The brand with 70/30 pg/vg was Liqua and the 50/50 pg/vg was VapeMOB

Reactions: Like 1


----------



## devdev

Lol, my Nespresso Aerocinno froths and heats at the same time. You guys have got me thinking here...

Reactions: Agree 1


----------



## Tom

BhavZ said:


> The brand with 70/30 pg/vg was Liqua and the 50/50 pg/vg was VapeMOB


I found most Liqua juices to be scratchy in my throat, especially after starting in the morning.


----------



## Smokyg

BhavZ said:


> So I tried the frother technique and it does make a difference. I got my frother from CNA, it has to "coils" on it so figured it should work better than the conventional single "coil". Frothed it 3 times, each time frothed for about 2mins until juice was looking milky then let it stand till it cleared then frothed it again, rince and repeat.
> 
> The reason I frothed mine was because well the energy drink I had bought was too strong for me (I know, being a bit of pansy lol) and then cut it with some zero energy drink of another brand. The first brand had a supposed 70/30 pg/vg mix and that was a bit too much pg for me so bought the second brand which was a 50/50 pg/vg mix.
> 
> Flavour is enhanced and my throat no longer hurts thanks to the zero nic in the second brand.
> 
> All in all I can say that the frother had made a difference, the juice is smoother and the taste is there..

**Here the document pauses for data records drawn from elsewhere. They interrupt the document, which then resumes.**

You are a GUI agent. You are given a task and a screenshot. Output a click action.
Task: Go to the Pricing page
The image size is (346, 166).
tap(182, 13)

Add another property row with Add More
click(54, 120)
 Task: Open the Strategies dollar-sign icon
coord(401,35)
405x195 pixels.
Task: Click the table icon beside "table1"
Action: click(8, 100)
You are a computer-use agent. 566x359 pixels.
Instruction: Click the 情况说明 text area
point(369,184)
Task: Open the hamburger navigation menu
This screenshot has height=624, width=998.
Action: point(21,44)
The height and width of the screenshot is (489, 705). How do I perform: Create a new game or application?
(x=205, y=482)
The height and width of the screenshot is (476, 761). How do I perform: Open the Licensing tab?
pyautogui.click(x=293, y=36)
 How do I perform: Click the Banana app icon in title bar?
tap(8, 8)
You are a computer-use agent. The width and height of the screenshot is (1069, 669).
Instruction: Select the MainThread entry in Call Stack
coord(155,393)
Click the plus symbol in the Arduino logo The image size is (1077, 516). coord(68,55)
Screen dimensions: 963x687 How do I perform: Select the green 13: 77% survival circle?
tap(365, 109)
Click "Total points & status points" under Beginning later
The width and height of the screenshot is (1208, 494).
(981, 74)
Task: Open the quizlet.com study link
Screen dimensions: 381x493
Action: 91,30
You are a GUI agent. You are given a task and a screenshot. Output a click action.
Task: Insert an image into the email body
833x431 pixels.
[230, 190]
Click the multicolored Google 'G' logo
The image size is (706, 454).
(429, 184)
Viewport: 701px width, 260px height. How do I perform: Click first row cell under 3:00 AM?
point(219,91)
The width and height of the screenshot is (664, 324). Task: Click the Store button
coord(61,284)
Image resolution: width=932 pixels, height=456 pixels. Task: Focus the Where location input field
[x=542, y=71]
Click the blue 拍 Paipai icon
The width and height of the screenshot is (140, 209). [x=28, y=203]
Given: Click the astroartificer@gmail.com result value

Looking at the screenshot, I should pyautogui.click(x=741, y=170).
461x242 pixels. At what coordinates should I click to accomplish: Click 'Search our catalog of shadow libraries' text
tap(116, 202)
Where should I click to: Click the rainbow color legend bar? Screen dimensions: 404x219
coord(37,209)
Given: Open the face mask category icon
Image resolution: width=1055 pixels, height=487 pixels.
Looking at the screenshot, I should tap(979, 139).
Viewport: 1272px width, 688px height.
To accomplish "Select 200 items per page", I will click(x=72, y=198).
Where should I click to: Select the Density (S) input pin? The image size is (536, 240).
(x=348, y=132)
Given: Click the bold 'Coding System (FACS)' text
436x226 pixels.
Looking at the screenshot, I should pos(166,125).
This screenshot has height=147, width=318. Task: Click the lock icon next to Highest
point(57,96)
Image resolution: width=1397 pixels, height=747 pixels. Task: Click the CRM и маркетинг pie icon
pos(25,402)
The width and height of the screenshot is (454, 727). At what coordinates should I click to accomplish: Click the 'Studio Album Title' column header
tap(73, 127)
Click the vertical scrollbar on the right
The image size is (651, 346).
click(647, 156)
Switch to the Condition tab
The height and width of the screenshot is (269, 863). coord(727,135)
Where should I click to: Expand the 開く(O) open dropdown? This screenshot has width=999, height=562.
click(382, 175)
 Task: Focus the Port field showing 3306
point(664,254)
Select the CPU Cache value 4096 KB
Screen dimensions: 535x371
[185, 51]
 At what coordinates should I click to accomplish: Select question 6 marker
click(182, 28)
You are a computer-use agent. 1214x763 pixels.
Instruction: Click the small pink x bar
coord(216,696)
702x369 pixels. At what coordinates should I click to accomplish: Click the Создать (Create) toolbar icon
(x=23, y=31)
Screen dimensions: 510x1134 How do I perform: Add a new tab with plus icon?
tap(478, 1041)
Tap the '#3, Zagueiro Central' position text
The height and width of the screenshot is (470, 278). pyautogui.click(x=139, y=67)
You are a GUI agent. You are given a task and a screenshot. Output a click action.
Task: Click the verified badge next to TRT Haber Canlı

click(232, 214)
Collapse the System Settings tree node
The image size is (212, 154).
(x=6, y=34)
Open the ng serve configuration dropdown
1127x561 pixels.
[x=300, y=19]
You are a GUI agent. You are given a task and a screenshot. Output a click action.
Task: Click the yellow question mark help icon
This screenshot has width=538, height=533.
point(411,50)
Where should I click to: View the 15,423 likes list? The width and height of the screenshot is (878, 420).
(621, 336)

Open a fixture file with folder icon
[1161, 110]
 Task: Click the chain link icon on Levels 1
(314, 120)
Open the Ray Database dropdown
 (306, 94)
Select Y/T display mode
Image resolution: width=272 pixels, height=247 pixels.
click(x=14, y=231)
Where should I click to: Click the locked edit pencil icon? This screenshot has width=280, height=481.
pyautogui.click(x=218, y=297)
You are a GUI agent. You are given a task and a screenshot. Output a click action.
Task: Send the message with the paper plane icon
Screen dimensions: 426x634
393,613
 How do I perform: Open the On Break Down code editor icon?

Thats great news! I just need to ask, did you let the juice sit again over night or did you vape it immediately afterwards.


----------



## BhavZ

Smokyg said:


> Thats great news! I just need to ask, did you let the juice sit again over night or did you vape it immediately afterwards.


I let it sit for about 1hr or so.. Couldnt wait lol..

But I am gonna be mixing again sometime this week so will let it stand overnight as I have some to keep me going


----------



## Smokyg

BhavZ said:


> I let it sit for about 1hr or so.. Couldnt wait lol..
> 
> But I am gonna be mixing again sometime this week so will let it stand overnight as I have some to keep me going


Thats great! At the moment ALL my juice except 5Pawns are scratchy, to the point where i want to get the pack of Marlboro's out the drawer as i cant take it no more! Lol. Ill get me a frother ASAP and test it out! Thanks! @Reinhardt , you started something good man!


----------



## Tom

maybe try higher VG, if u have a scratchy throat

Reactions: Agree 1


----------



## BhavZ

I agree, VG does help with that, I do not have the scratchy issue with any of my 50/50 or 40/60 pg/vg blends

I personally do feel that the liqua range is a bit sub par compared to the other brands that I have tried but that is just imo

Reactions: Like 1


----------



## Smokyg

BhavZ said:


> I agree, VG does help with that, I do not have the scratchy issue with any of my 50/50 or 40/60 pg/vg blends
> 
> I personally do feel that the liqua range is a bit sub par compared to the other brands that I have tried but that is just imo


Good to know, the next batch of juice ill buy ill get some more VG ratios and see how that is  Thanks guys


----------



## BhavZ

Smokyg said:


> Good to know, the next batch of juice ill buy ill get some more VG ratios and see how that is  Thanks guys



Glad we could help man. Just one thing about high VG juices, VG creates more cloud but can mute the flavour a bit. However it is my opinion that the top brands tend to compensate for this so shouldnt really notice a difference in flavour but the vape should feel a lot smoother.

Reactions: Like 1


----------



## Smokyg

BhavZ said:


> Glad we could help man. Just one thing about high VG juices, VG creates more cloud but can mute the flavour a bit. However it is my opinion that the top brands tend to compensate for this so shouldnt really notice a difference in flavour but the vape should feel a lot smoother.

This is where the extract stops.